Of course there is never, ever, anything that doesn't come with at least a few strings attached. In this case it is the price. Sega's SVP games are expected to be in the $80 + range, and Nintendo games with the FX chip are expected to be $10-$15 more than their normal prices. Ouch. Is it worth it? I have to say yes. The polygon games that have been released on the home systems have not even began to scratch the surface of what can be done. The possibilities are endless, and there are a few major advances that we can expect to see coming very, very soon. So what does the future hold... Read on.

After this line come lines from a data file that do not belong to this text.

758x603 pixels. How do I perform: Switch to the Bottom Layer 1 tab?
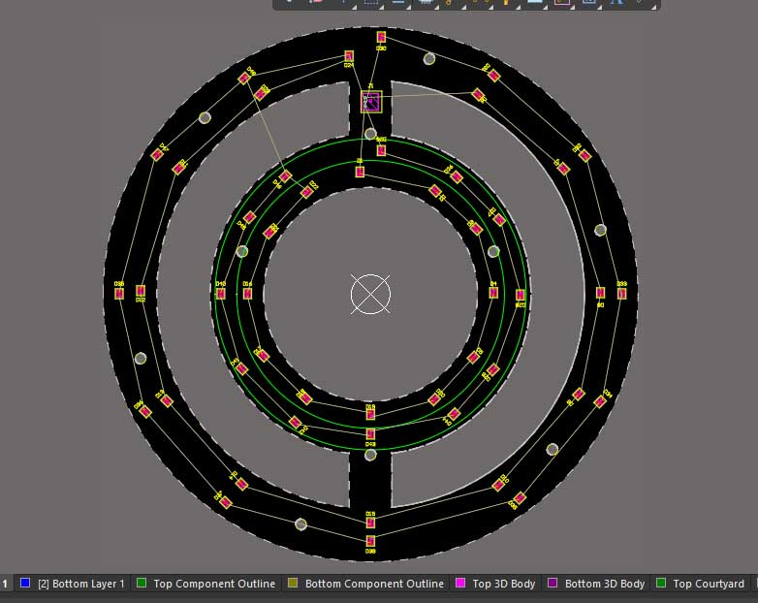tap(80, 584)
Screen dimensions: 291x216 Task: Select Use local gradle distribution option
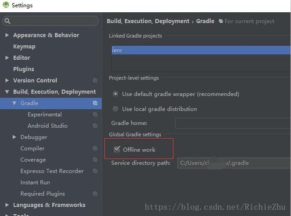coord(115,109)
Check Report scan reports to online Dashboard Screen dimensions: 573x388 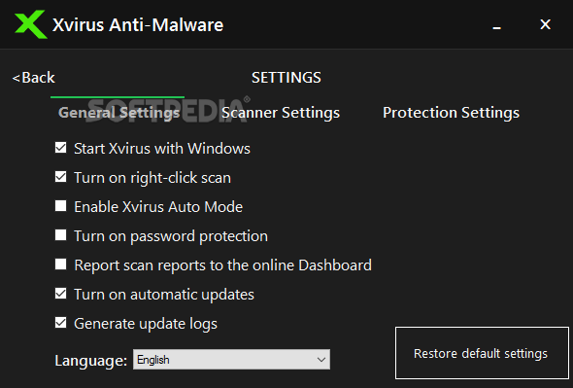tap(60, 265)
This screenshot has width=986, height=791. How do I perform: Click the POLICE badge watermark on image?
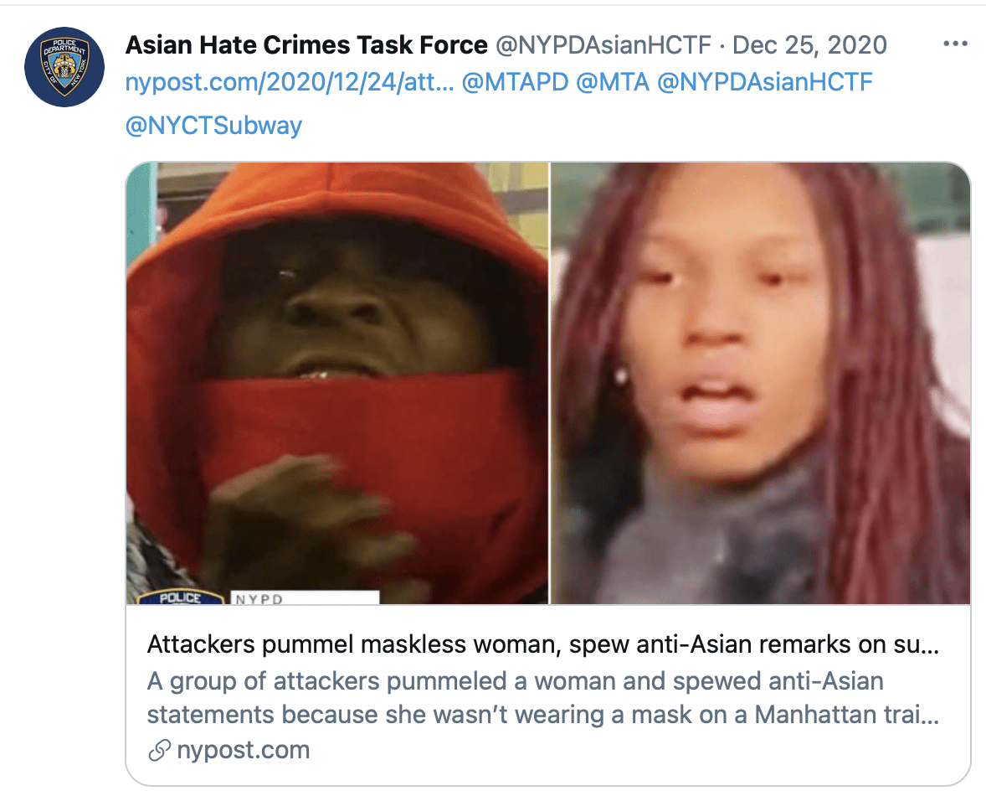point(180,597)
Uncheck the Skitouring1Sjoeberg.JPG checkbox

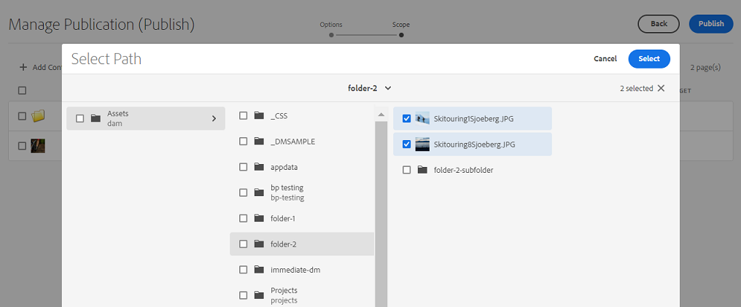(407, 119)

We come back to the number one complaint in polygon games- "But they just don't look real." Enter the wonders of Ray-Tracing. This is the backbone of high quality Computer Graphics (CG). What is Ray-Tracing? It was best described by Craig Linley, a professional programmer--
"Ray Tracing is a method for the generation of [photorealistic] three-dimensional images... [Ray Tracing] effects provide the depth information to the viewer's brain that enhances the three-dimensional effects..." --Practical Ray Tracing in C, 1992
What this means to the gamer is that you will see polygon games that are so real looking that you may have to hit pause just to remind yourself it is only a game. I am talking about fully interactive, 3-D, hair popping, speed filled wild adventures that just don't stop. When will we see these games? Well, we probably won't see them on the SNES or the Sega CD. But there is a chance that the first generation of ray-traced 3-D games will come out on the 3DO, Atari Jaguar, Sega Saturn, and definitely on Nintendo's Project Reality/Ultra 64. For now, the Nintendo and Sega machines, even with their FX and SVP chips are not yet powerful enough to produce real time rendered graphics.
So when will we see these games? I expect that to be very soon. As a matter of fact the first rendered game for the 3DO is being released now, MegaRace by Cryo Interactive Entertainment. The game itself is not a full 3-D rendered awesome game, but there are some intro, and cinema scenes that are. It is these scenes that will revolutionize gaming as we know it. MegaRace is on the leading edge, and I expect to see a slew of game companies following close behind. Although MegaRace is not quite there, I am of the firm belief that this will be the dominant trend in gaming in the next 2-3 years. But the advances certainly don't stop there.
The other major advance in the gaming industry is Virtual Reality. Virtual reality is simply an interface that works with 3-D games. Well, in case you didn't guess--it is only a hop and a skip away from mixing the 3-D rendered games coming out now, with the Virtual games in Cyberspace of tomorrow.
This has been Ferrari Man, Strap in, and prepare for the ride of your life...
Vector-Based Games You Might Recognize:
Starfox, Stunt Race FX, Virtua Racing, Tempest 2000, Cybermorph, Silpheed, Face Ball 2000, Virtua Fighter, Marble Madness, Hard Drivin', Stun Runner, Race Drivin', Steel Talons, Comanche, Falcon 3.0, Cybersled, and Robocop3 (Amiga).